As his momma, I decided if he went to the doctor, if he took his medicine, if he stayed in bed, or if he went outside.  I could take his temperature, apply cool cloths to his forehead, fix ginger ale with crushed ice, make chicken soup with noodles, and make certain his favorite movies were available on the VCR.  Back then when he was sick, I would put him in his bed and he stayed there until I felt he was well enough to move around in the world again.

It gave me some sort of peace to know that I was responsible for seeing that his meals were balanced and his vitamins were consumed.  If he did fall to the random virus or stomach bug, most times I could pinpoint where and when he was exposed.  I could call another mom and ask details like how many days the virus lasted for their child and what medications worked best.  There was an odd comfort in believing that I knew the source of his illnesses, as if that information alone helped to lessen the severity and shorten the time he was sick.

But now it’s different.  Now I don’t know where the viruses come from and there are no other moms to consult.  He lives six hours away with a life I know only through phone calls and text messages.  He’s a young man in charge of himself and I feel helpless, helpless and not in control.   I can suggest but I can’t decide.  I see dark circles around his huckleberry blue eyes, and motherly instinct screams, “Your baby is sick.  Take care of him.”   I suggest a visit to the doctor but he doesn’t have time so I give him more ibuprophen to mask the pain in his throat and make him promise to go to Health Services if he doesn’t feel better tomorrow.  I suggest he take a nutritional supplement back to school with him but he doesn’t have a refrigerator or time to buy one so I offer to pay but he refuses.   I can only do as much as he will allow and then I have to step back and let him go.

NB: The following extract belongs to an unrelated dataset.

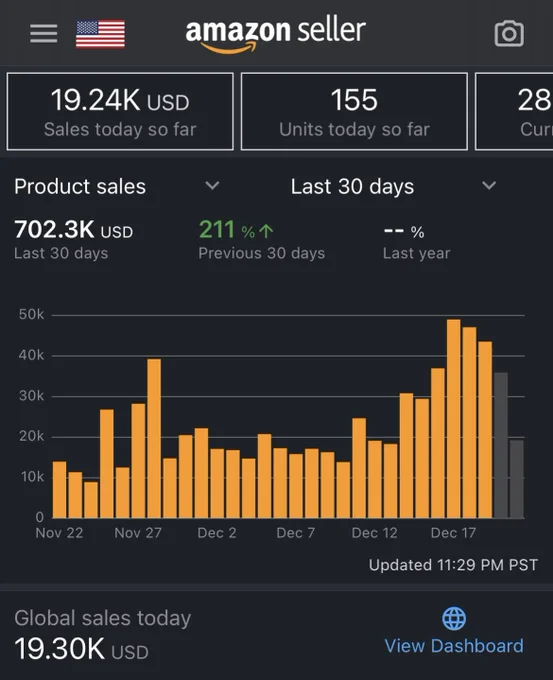Open the Sales today so far card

It’s harder now.  When he was little, I could comfort him and that in turn comforted me.  Now I can only sit and wait, sending healing energy across the miles and surrounding him with light.

Another Lesson Learned

With so many things that matter in life, politics, religion, stereotypes, and love, I have learned the most from my children.  It is when they ask questions that I am afforded the opportunity to evaluate, ponder, and reconsider what I believe to be true.

 

In my twenties, before I became a mother, I knew all the answers.  Now in my forties, I realize I am only beginning to know anything at all and they come to me for advice.  They need the wisdom that, in their innocence, they believe I must possess.  And just like I felt the need to reassure them there were no monsters under their beds, I feel the need to reassure them as they struggle through the growing pains of life.  Carefully I choose my words, sharing the experiences that have shaped me.  All the while hoping and praying that the pains I have endured will provide lessons for my children, thereby sparing them the same.  I listen as they share with me their fears, frustrations, and heart-breaks.  Every ounce of my soul begs to spare them this part of life’s journey.

 

From my vantage point, it’s easy to see what they should do, how they should behave, the choices they should make.  I’ve made these mistakes.  I’ve had these feelings.  I’ve been there.  I know.

 

I speak to them of unconditional love, of the feeling in your gut that comes when your soul finds it’s mate.  I relate the irrelevance of words and the all important power of instinctual feelings, the Knowing when something is right and the trust required to listen when that happens.  I explain that when you find that someone, nothing can be said or done to change that feeling and likewise, if that feeling isn’t there, nothing can be said or done to create it.

 

I speak to them of learning to sit with their Self, to become comfortable with feeling uncomfortable, of learning to stop resisting what Is and accept life in the moment without expectation.  Life isn’t black or white.  Life happens in the grey area.  It’s okay not to know all the answers.  It’s okay to feel sadness.  To go through it and come out on the other side is one of life’s greatest gifts.

 

I need to take my own advice.  To sit in this moment with no expectation, watching my children stumble, catch themselves, fall and get back up, all the while developing their balance, learning to trust their instinct.  All the while resisting the urge to hold them up.

Just as all the talking and explaining in the world couldn’t teach them to walk.  They had to experience the bumps and falls on their own.  My words now are empty without their own life experience to provide the background for understanding.